:: Data for processing ::
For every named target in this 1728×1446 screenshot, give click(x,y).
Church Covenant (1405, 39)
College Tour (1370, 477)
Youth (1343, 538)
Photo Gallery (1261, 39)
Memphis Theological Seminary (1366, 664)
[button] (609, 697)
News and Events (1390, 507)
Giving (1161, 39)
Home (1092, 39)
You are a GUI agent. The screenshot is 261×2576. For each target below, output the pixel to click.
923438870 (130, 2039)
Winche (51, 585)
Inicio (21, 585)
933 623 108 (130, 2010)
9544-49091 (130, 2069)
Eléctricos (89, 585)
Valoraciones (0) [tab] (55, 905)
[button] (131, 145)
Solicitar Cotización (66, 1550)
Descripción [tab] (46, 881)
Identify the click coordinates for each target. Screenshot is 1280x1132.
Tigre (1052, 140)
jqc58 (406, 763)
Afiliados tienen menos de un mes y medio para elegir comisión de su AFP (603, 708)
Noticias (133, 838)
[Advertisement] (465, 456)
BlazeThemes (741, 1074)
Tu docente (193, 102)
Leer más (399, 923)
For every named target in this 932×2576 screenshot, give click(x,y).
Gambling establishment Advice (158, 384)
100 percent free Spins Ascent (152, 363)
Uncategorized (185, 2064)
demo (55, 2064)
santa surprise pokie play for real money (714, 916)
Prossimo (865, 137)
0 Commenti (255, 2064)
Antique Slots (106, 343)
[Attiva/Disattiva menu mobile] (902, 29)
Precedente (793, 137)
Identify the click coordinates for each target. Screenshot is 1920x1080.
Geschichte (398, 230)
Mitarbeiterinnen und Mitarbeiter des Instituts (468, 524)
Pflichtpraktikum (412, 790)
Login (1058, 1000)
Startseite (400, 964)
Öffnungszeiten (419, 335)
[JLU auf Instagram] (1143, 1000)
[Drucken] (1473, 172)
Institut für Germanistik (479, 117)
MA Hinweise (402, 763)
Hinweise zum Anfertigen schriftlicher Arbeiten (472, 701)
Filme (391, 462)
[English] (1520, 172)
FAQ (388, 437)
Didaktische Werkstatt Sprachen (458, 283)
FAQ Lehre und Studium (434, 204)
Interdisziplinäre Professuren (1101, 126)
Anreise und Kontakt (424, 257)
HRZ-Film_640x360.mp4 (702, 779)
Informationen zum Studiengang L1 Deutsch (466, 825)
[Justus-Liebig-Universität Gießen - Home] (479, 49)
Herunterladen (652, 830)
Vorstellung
:::
▶ [Required work]
Wherever the word "Hinweise" turns up in a line of the entries above, copy that line.

▶ [Written response]
MA Hinweise (402, 763)
Hinweise zum Anfertigen schriftlicher Arbeiten (472, 701)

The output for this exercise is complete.